Régions d'Europe et indépendance
Article publié le 15 octobre 2012, en partenariat avec Ouest France
En septembre, un million et demi de Catalans ont défilé pour réclamer l'indépendance de leur région. Vendredi, c'était au tour des anti-séparation d'arpenter les rues. Du jamais vu depuis le retour de l'Espagne à la démocratie. En Grande-Bretagne, le Premier ministre écossais, Alex Salmond, issu du parti nationaliste SNP, négocie, avec le Premier ministre britannique David Cameron, l'organisation d'un référendum sur l'indépendance de l'Écosse fin 2014.
La perspective pour l'Union européenne de gagner de nouveaux États membres, après la Croatie en 2013, n'est donc pas une vue théorique. Mais cette fois, il s'agirait d'un élargissement de l'Europe par scissiparité.
La Catalogne et l'Écosse sont des régions plutôt prospères qui cherchent à s'émanciper du pouvoir central dans un contexte marqué par la crise économique de 2008. Produisant un cinquième du produit intérieur brut de l'Espagne, la Catalogne estime, en effet, que l'État espagnol lui retient beaucoup d'impôts sans lui reverser suffisamment de ressources. Au point d'être devenue la région la plus endettée d'Espagne. L'Écosse, avec son gaz naturel et son secteur bancaire prospère (Edimburgh est la deuxième place financière de Grande-Bretagne après Londres), aimerait également moins partager le fardeau de la dette nationale. En quelque sorte, ce sont les difficultés que connaît l'Europe en matière de finances publiques qui ont relancé le régionalisme indépendantiste.
Il faut, certes, nuancer la comparaison. Tout d'abord, le soutien des opinions publiques est différent. En Catalogne, tous les sondages récents montrent que plus de 50 % des citoyens (y compris parmi les descendants de familles venues d'autres régions d'Espagne) sont favorables à l'indépendance.
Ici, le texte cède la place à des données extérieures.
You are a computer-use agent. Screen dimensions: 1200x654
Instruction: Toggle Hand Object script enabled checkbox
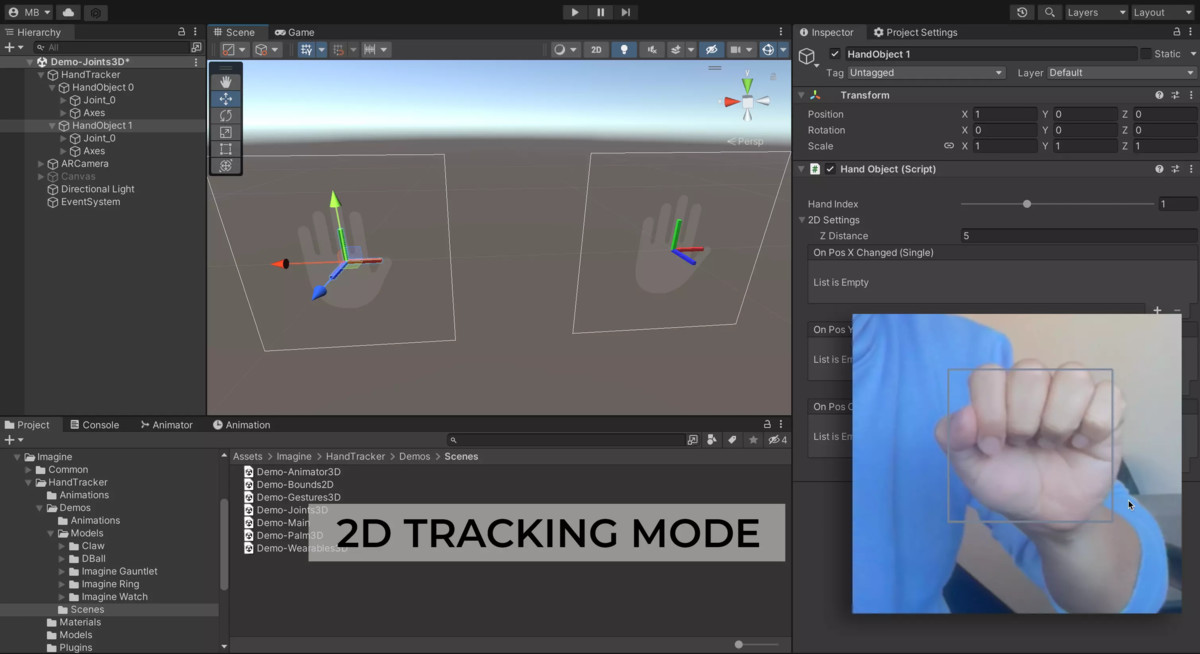point(830,169)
En Écosse, le soutien à l'indépendance ne dépasse jamais les 30 %. Ensuite, les enjeux politiques sont négociés d'une façon posée entre Edimburgh et Londres. Au contraire, la tension est maximale en Espagne, parce que le gouvernement central de droite refuse l'idée d'un référendum qui, selon la Constitution espagnole de 1978, ne peut être initié que par l'État central. Le chef du gouvernement indépendantiste de Catalogne répond alors qu'il organisera le référendum d'autodétermination sans l'assentiment du reste de l'Espagne, après les élections générales du 25 novembre en Catalogne.
Le conflit entre Barcelone et Madrid démontre surtout les limites de deux options politiques figées : d'un côté, le « catalanisme » qui souhaite un transfert complet de souveraineté à un nouvel État européen ; de l'autre, « l'espagnolisme » qui refuse l'idée de partager davantage la souveraineté espagnole. Une alternative raisonnable serait pourtant l'inscription du fédéralisme dans la Constitution espagnole, sur le modèle allemand ou canadien, se traduisant par plus d'autonomie - notamment fiscale - pour Barcelone au sein de l'Espagne.
L'Union européenne, tout récent prix Nobel de la paix, n'a pas encore réussi à convaincre les gouvernants et les citoyens que les systèmes politiques reposant sur l'autonomie de plusieurs niveaux de gouvernement sont légitimes. Il est dommage que pour des raisons opposées, ni une majorité des Catalans ni une majorité des autres Espagnols ne soutienne la fédéralisation d'un État espagnol plus respectueux de l'autonomie de ses minorités historiques.